━━━ Records shown

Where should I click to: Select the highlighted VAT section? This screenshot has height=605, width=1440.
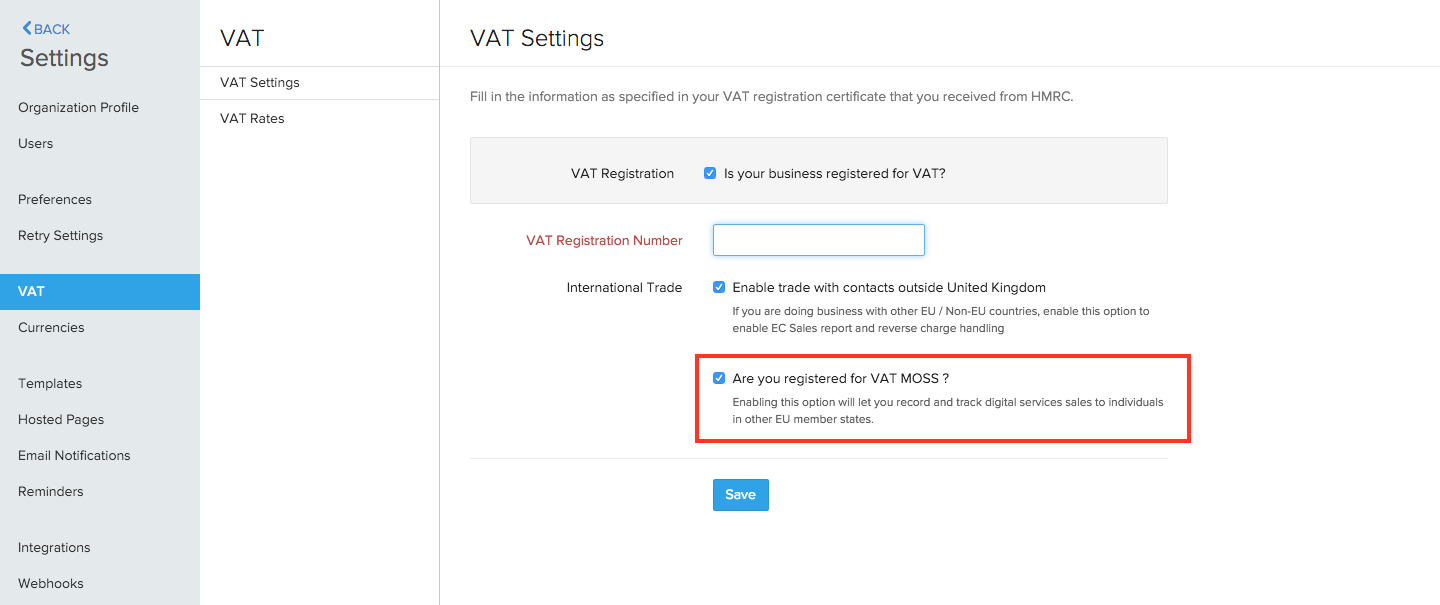pos(31,291)
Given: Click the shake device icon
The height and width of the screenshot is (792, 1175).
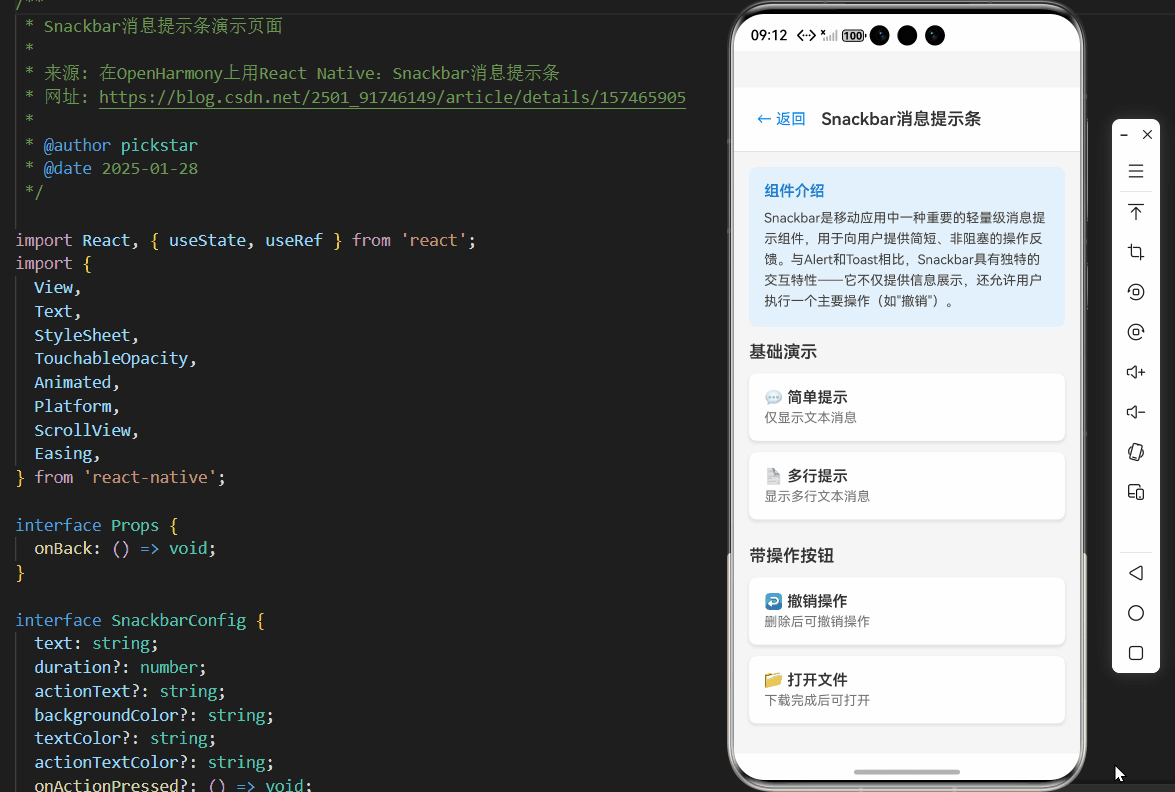Looking at the screenshot, I should pyautogui.click(x=1135, y=452).
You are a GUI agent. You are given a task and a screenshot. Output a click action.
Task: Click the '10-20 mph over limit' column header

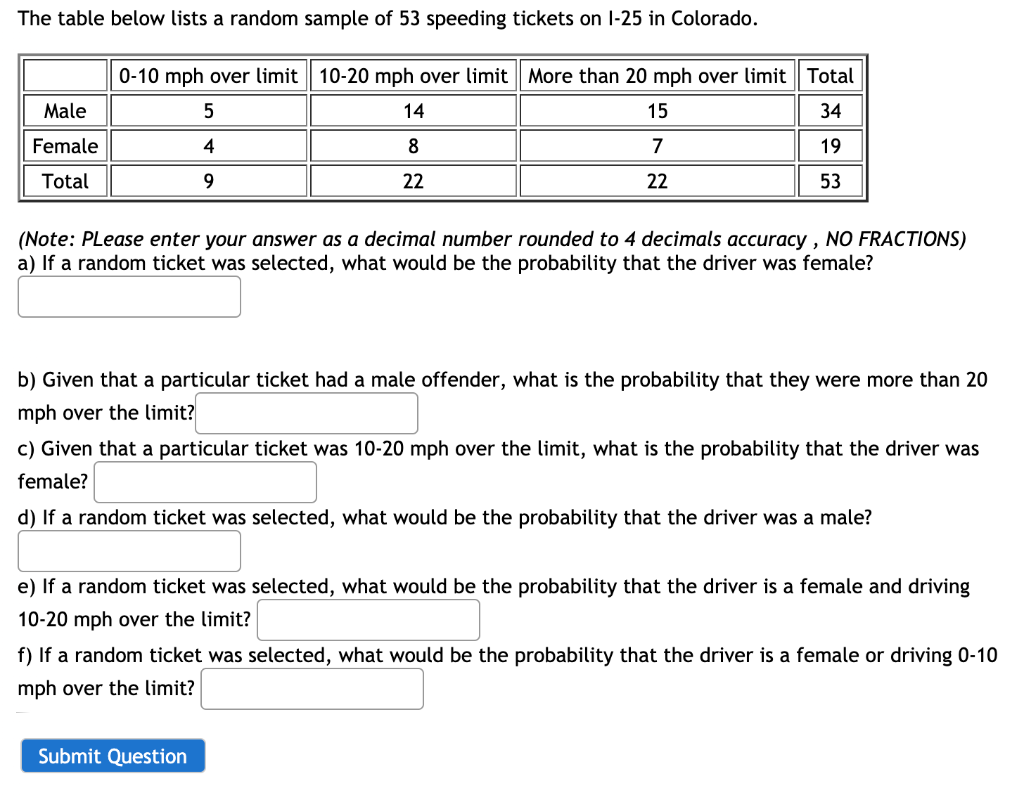pos(413,75)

━━━━━━

_Task directions_.
The output consists of exactly the lines from the one containing "Task: Click the" through the last line of the listing, both included, with no pictures.

_Exercise solution_.
Task: Click the '10-20 mph over limit' column header

pos(413,75)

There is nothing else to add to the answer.